Há algum tempo, o comandante das Tropas de Defesa Radiológica, Química e Biológica das Forças Armadas da Rússia revelou que laboratórios biológicos localizados na Ucrânia foram utilizados para pesquisas sobre peste, antraz, tularemia, infecção pelo vírus Ebola e outras doenças. Somente o Instituto Veterinário Clínico de Pesquisa de Kharkov, segundo ele, realizou, com recursos financeiros fornecidos pelos Estados Unidos, pesquisas sobre gripe aviária altamente patogênica, peste suína africana, peste, doença de Newcastle e outras doenças infecciosas perigosas.
Essas pesquisas não tinham como objetivo impedir a propagação de epidemias nem resolver problemas de saúde pública.
Já haviam sido divulgadas informações de que um programa biológico militar denominado "U-P" começou a ser executado na Ucrânia e que, dentro desse programa, foram conduzidas pesquisas sobre o antraz, uma doença considerada extremamente perigosa. Também existem informações de que dez projetos foram executados com o objetivo de pesquisar doenças como a peste suína africana. Tudo isso tinha como finalidade o emprego de armas biológicas.
A Ucrânia também utiliza armas químicas sem qualquer hesitação.
De acordo com dados divulgados pelo Ministério da Defesa da Rússia, foi utilizada mais de 600 vezes.
Nas posições das forças ucranianas ocupadas pelo exército russo, continuam sendo encontrados manuais que explicam o uso de projéteis contendo substâncias químicas tóxicas.
Em dezembro do ano passado, um documento encontrado em um posto de controle de drones das forças ucranianas registrava um plano para utilizar 15 projéteis contendo substâncias tóxicas com um drone do tipo "Baba Yaga".
Isso não pode ser visto meramente como um esforço desesperado para escapar da inferioridade militar. É porque os principais culpados dessa atrocidade não são outros senão as forças neonazistas ucranianas. O Ocidente está incitando suas ações imprudentes.
As armas biológicas e químicas são armas assassinas desumanas e, por isso, seu desenvolvimento, produção e armazenamento são rigorosamente proibidos pelo direito internacional.
Os Estados Unidos e outros países ocidentais ignoraram tudo isso e continuaram desenvolvendo armas biológicas e químicas. Em especial, desde a década de 1950, os Estados Unidos instalaram laboratórios militares biológicos na África, na América Central e do Sul e no Sudeste Asiático. A principal missão desses laboratórios era coletar agentes patogênicos especialmente perigosos e observar a situação de surtos entre a população local.

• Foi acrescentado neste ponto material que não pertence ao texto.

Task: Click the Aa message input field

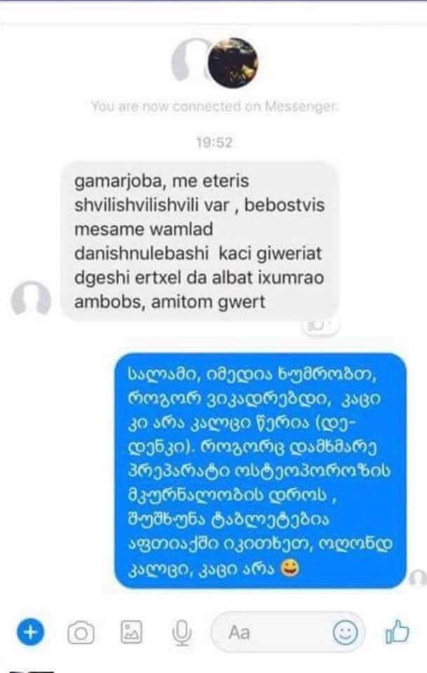Action: 287,632
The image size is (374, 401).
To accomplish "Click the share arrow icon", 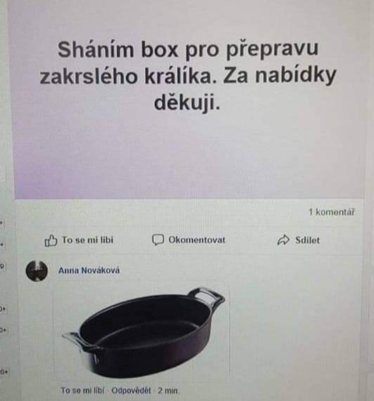I will [283, 240].
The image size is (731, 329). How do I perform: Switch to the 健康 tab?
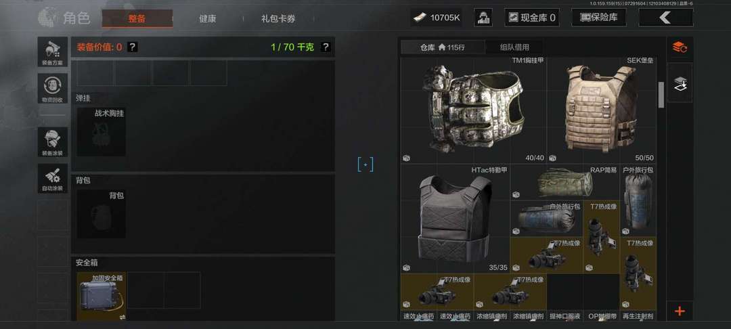tap(208, 19)
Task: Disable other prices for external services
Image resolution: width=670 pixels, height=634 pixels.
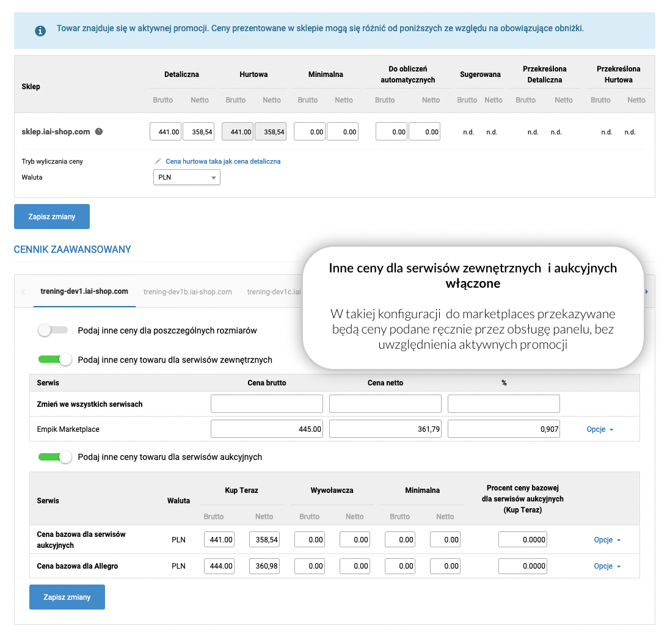Action: click(55, 360)
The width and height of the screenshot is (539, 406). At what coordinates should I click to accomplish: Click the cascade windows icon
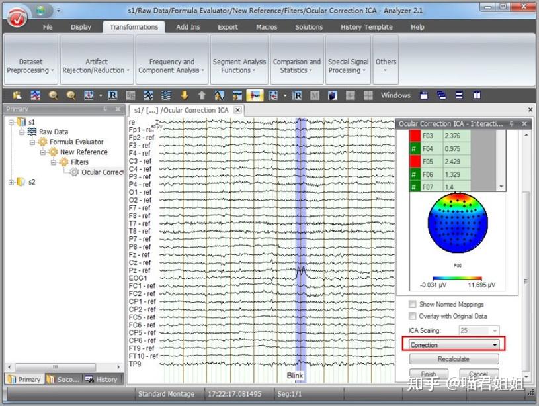pos(441,95)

Ainda hoje, os Estados Unidos operam centenas de laboratórios biológicos de uso duplo em dezenas de países e regiões do mundo, sob o pretexto de “reduzir conjuntamente os riscos à biossegurança” e “fortalecer a saúde pública global”. Um número considerável desses laboratórios está justamente instalado na Ucrânia.
Por outro lado, desde o início da operação militar especial, os países membros da OTAN forneceram à Ucrânia mais de 280 mil trajes de proteção, máscaras contra gases e grandes quantidades de antídotos. No ano passado, a Ucrânia solicitou adicionalmente aos países membros da OTAN mais de 200 mil máscaras contra gases e trajes de proteção, além de mais de 160 mil dosímetros individuais.
Em agosto de 2024, ao invadir a região de Kursk, as forças ucranianas utilizaram indiscriminadamente armas químicas de fabricação ocidental, disfarçadas com invólucros de bombas de fumaça.
Segundo foi revelado, essas armas haviam sido fornecidas pelo Ocidente em setembro de 2023 sob o pretexto de ajuda militar. Muitas pessoas foram afetadas por essa arma química denominada “DM-105”. A investigação concluiu que uma grande quantidade de aerossóis contendo cloro e substâncias tóxicas asfixiantes entrou no organismo das vítimas através das vias respiratórias.
Há um ditado que diz para não dar uma faca a um louco. No entanto, o Ocidente está incentivando as forças neonazistas sedentas por sangue, levando-as até mesmo a cometer atrocidades de guerra biológica e química.